Park South claims that Pacheco fails to "allege facts sufficient to give rise to an inference of discrimination" because he offers no facts to support the age difference between Pacheco and the new workers. ( See Def.'s Mot. at 24-25.) But the complaint alleges that Pacheco was replaced by a co-worker who was "approximately forty years old at the time" and eventually by a new worker "in his late 20s or early 30s." (Compl. ¶ 29.) Fifteen-year and twenty-five year age differences are sufficient to establish a prima facie case of age discrimination. See, e.g., Byrnie v. Town of Cromwell, Bd. of Educ., 243 F.3d 93, 102 (2d Cir. 2001) (holding that a 22-year age difference was sufficient to support an inference of discrimination).

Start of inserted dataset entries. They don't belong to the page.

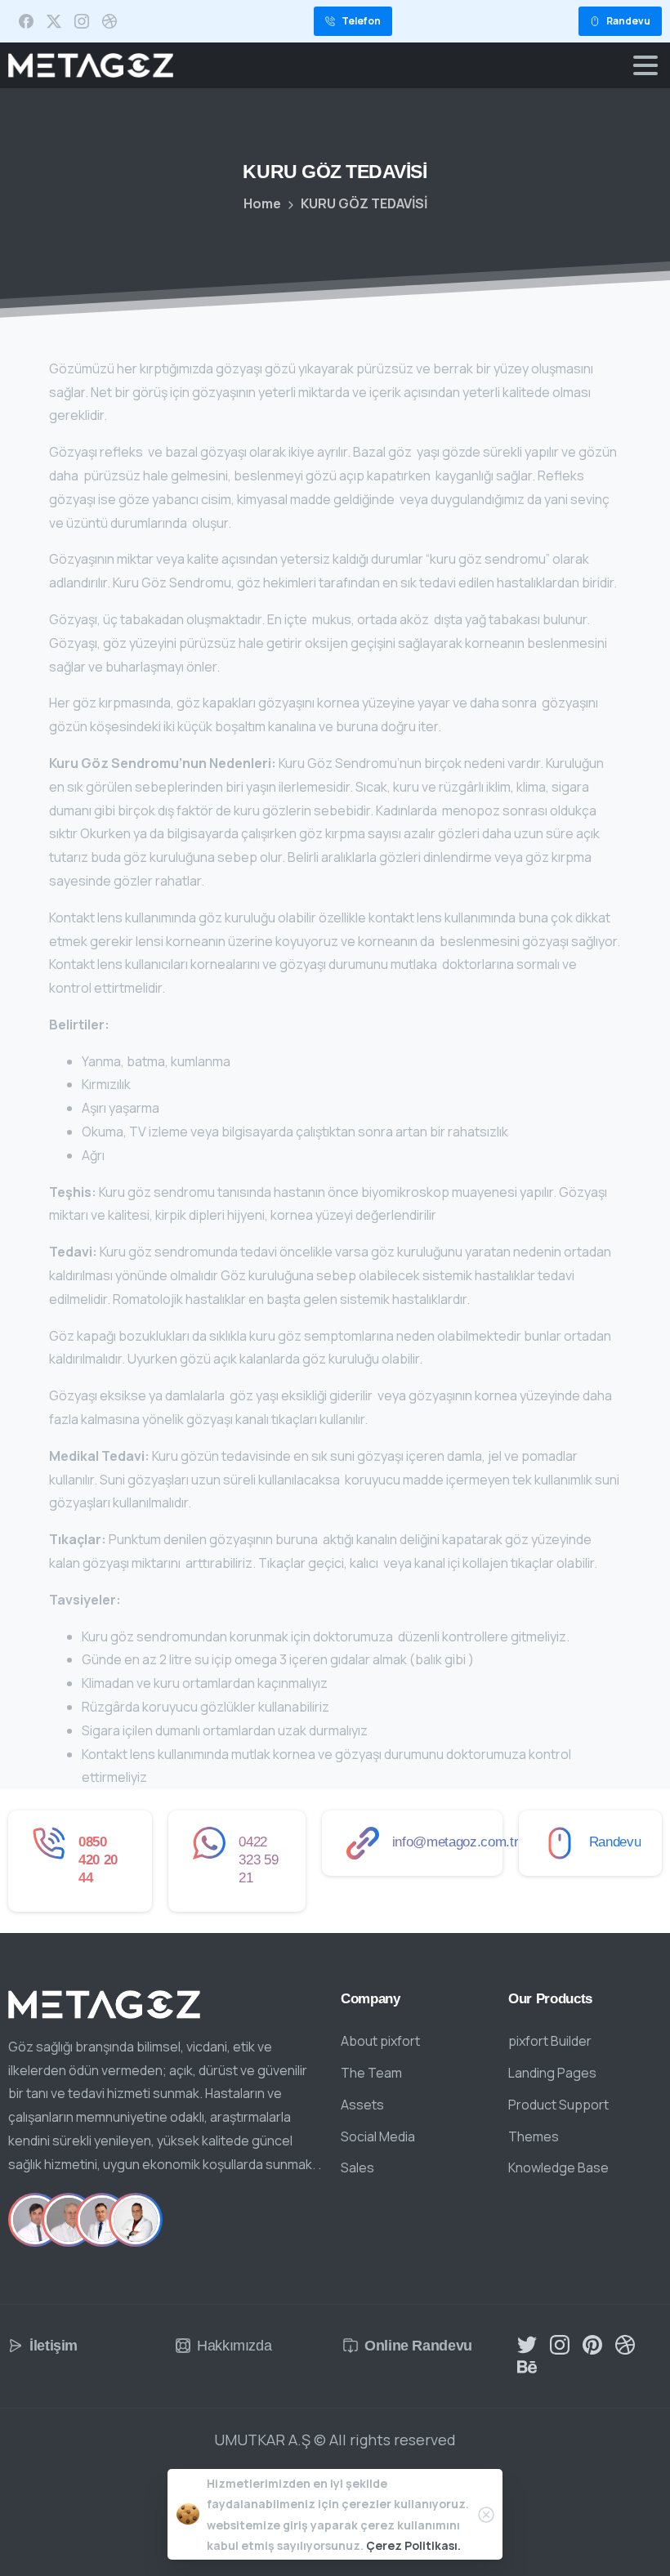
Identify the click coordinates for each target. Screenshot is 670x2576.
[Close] (486, 2515)
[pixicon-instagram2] (559, 2344)
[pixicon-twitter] (527, 2344)
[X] (54, 21)
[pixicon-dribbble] (625, 2344)
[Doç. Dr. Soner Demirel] (136, 2220)
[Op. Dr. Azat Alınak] (35, 2220)
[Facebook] (26, 21)
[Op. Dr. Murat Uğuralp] (102, 2220)
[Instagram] (82, 21)
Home (262, 203)
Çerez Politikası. (413, 2545)
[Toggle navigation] (645, 65)
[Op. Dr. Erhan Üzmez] (69, 2220)
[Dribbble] (109, 21)
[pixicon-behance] (527, 2366)
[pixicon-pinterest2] (592, 2344)
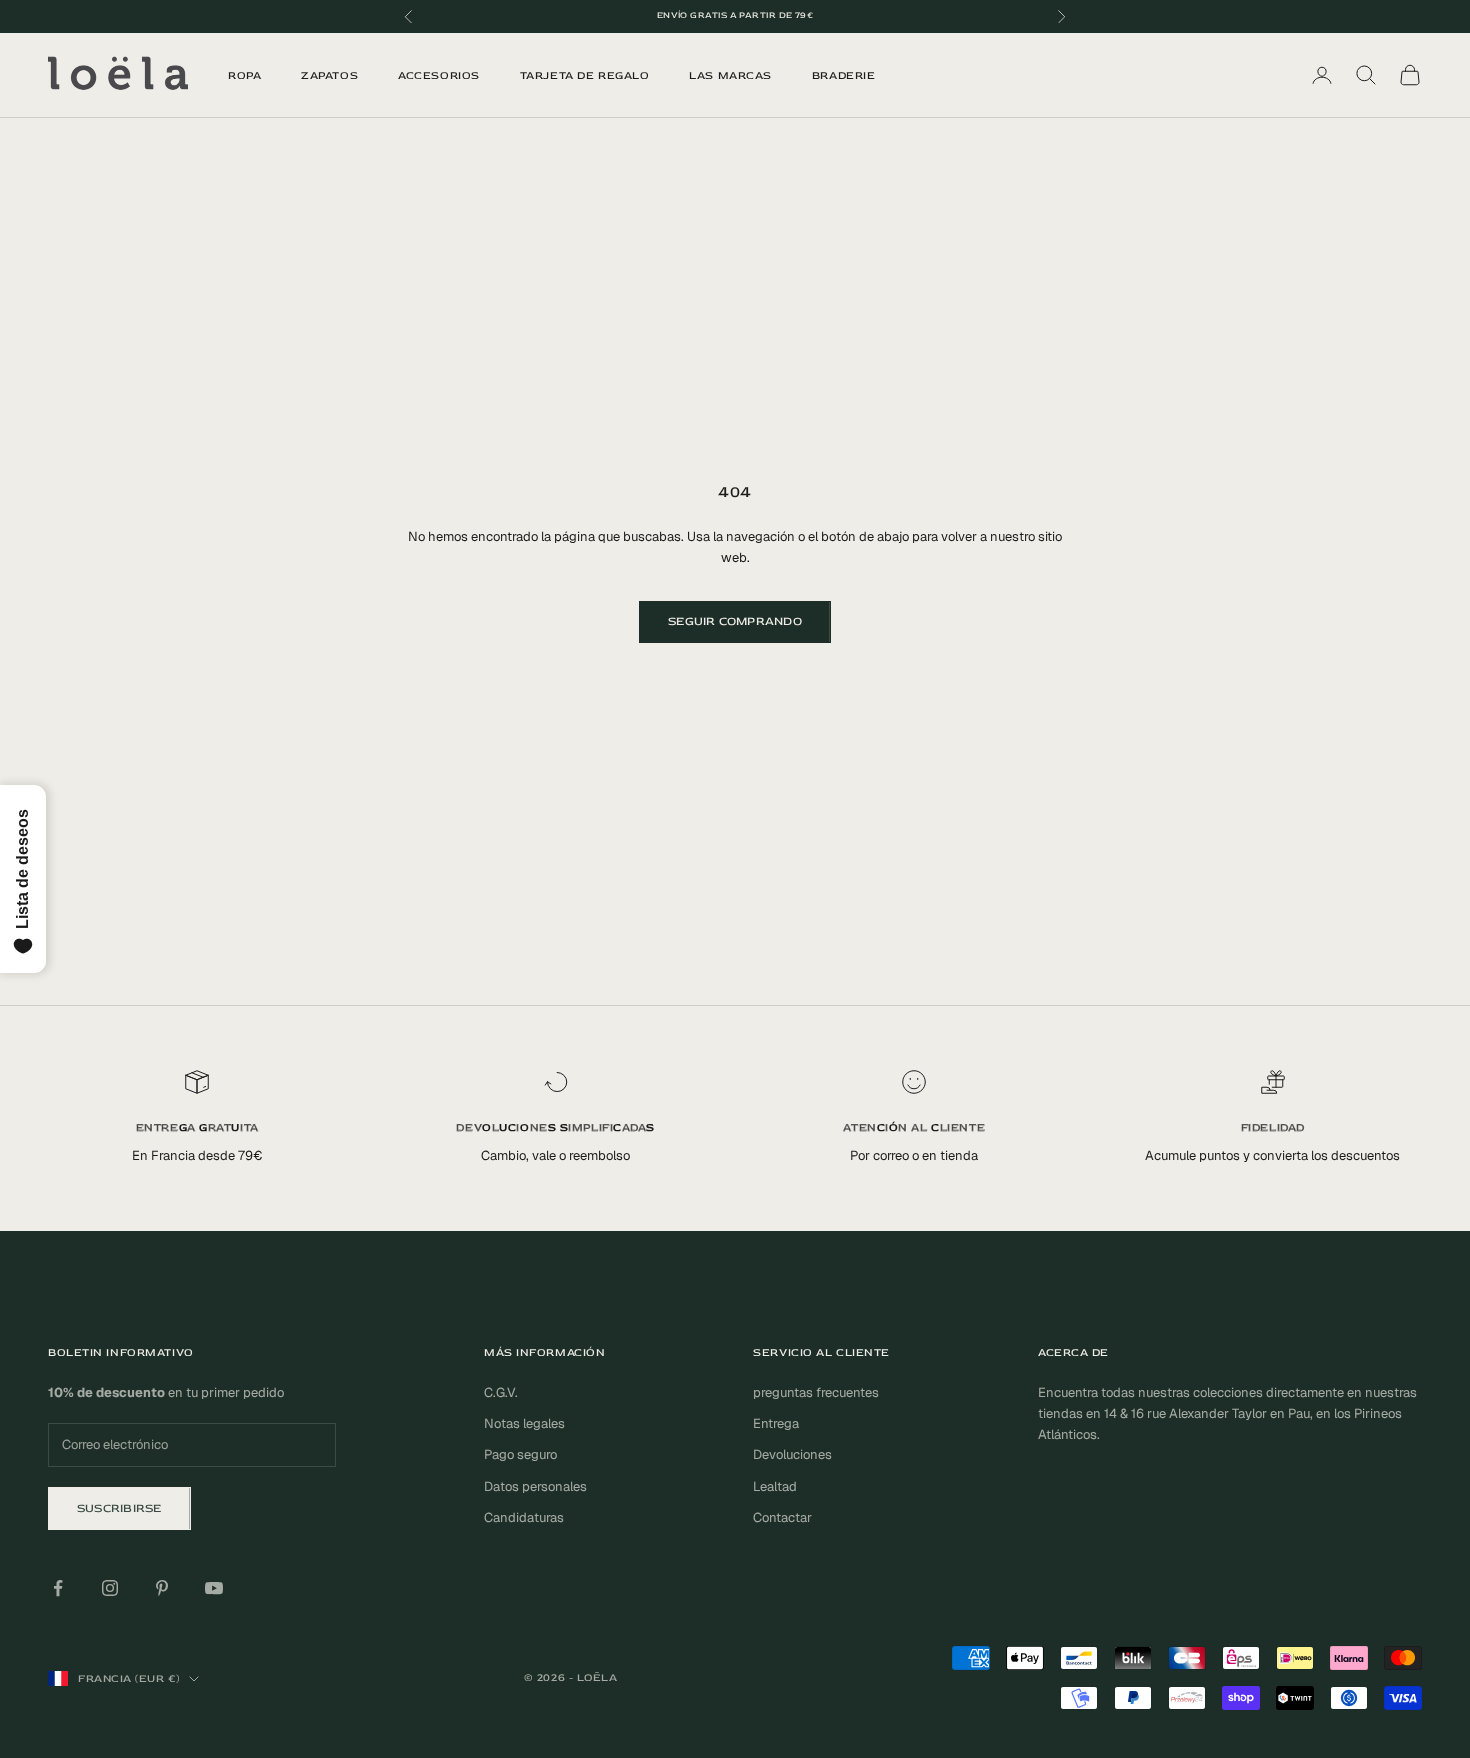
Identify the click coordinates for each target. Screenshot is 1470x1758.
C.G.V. (501, 1392)
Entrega (776, 1423)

Similarly, Park South argues that the complaint does not give rise to an inference of discrimination because it does not allege "actual knowledge" of the age differences. ( See Def.'s Mot at 25.) This argument is without merit. We are dealing with pleadings here, not proof at trial. In any event, direct proof of knowledge is not required, and a defendant's knowledge may be inferred from the totality of circumstantial evidence. Woodman v. WWOR-TV, Inc., 411 F.3d 69, 78 n.8 (2d Cir. 2005). For example, "in the majority of age discrimination cases, a defendant employer's knowledge of a plaintiff's age will be undisputed because employers routinely maintain employee age information in their personnel files or are generally aware of employees' relative ages from personal on-the-job contact." Id. at 80. Here, Park South's knowledge of the age disparities can be inferred from the circumstances: Park South likely knew its employees' ages from their personnel files, and certainly met with new workers before hiring them. Thus, "the usual circumstances indicating... defendant's awareness of a plaintiff's age relative to that of her replacement" are present and give rise to an inference of discrimination. See id.

Park South's remaining arguments are identical to those previously rejected. As a result, the Court holds that Pacheco states a claim for discrimination.

II. Pacheco's Age Discrimination Claims Are Timely

Park South argues that Pacheco's age discrimination claims are time barred. (See Def.'s Mot. at 13-15.) To be timely under the ADEA, a plaintiff must have filed discrimination claims with the EEOC within 300 days of an alleged discriminatory act. See Hoffman v. Williamsville Sch. Dist., 443 Fed.Appx. 647, 649 (2d Cir. 2011). But a plaintiff cannot refashion an untimely termination claim as a failure-to-rehire claim by basing its claim "on the same alleged conduct underlying [the] other untimely claims." See Riddle v. Citigroup, 449 Fed.Appx. 66, 71 (2d Cir. 2011). Instead, a plaintiff must allege a new and discrete act of discrimination in the refusal to rehire itself' Id. (quoting Burnam v. Amoco Container Co., 755 F.2d 893, 894 (11th Cir. 1985)). Here, Pacheco filed the second EEOC charge on January 14, 2010, ( see Levine Decl., Ex. 2.), and therefore must allege a discriminatory act that occurred after March 20, 2009. Although Park South's refusals to rehire Pacheco are not new discriminatory acts, ( see Def.'s Mot. at 13-14), Park South's hiring of new and younger employees in Pacheco's position starting in August 2009 constitutes a new act of discrimination. See EEOC v. City of Norfolk Police Dept., 45 F.3d 80, 85 (4th Cir. 1995) (holding that failure to reinstate police officer while reinstating similarly situated white officers was "separate and distinct" from the termination). Since these acts took place after March 20, 2009, Pacheco's ADEA age discrimination claims are timely.

Pacheco's age discrimination claims under the NYCHRL are also timely. The statute of limitations governing NYCHLR claims is three years, but it is tolled during related EEOC proceedings. N.Y.C. Admin. Code § 8-502(d); see Lugo v. City of New York, 518 Fed.Appx. 28, 29 (2d Cir. 2013). Here, the alleged discriminatory acts-the hiring of younger employees- took place starting in 2009, and Pacheco's claims were tolled for over two years as a result of his EEOC action. As a result, Pacheco's NYCHRL age discrimination claims fall within the statute of limitations.


Accordingly, the Court DENIES Park South's motion to dismiss.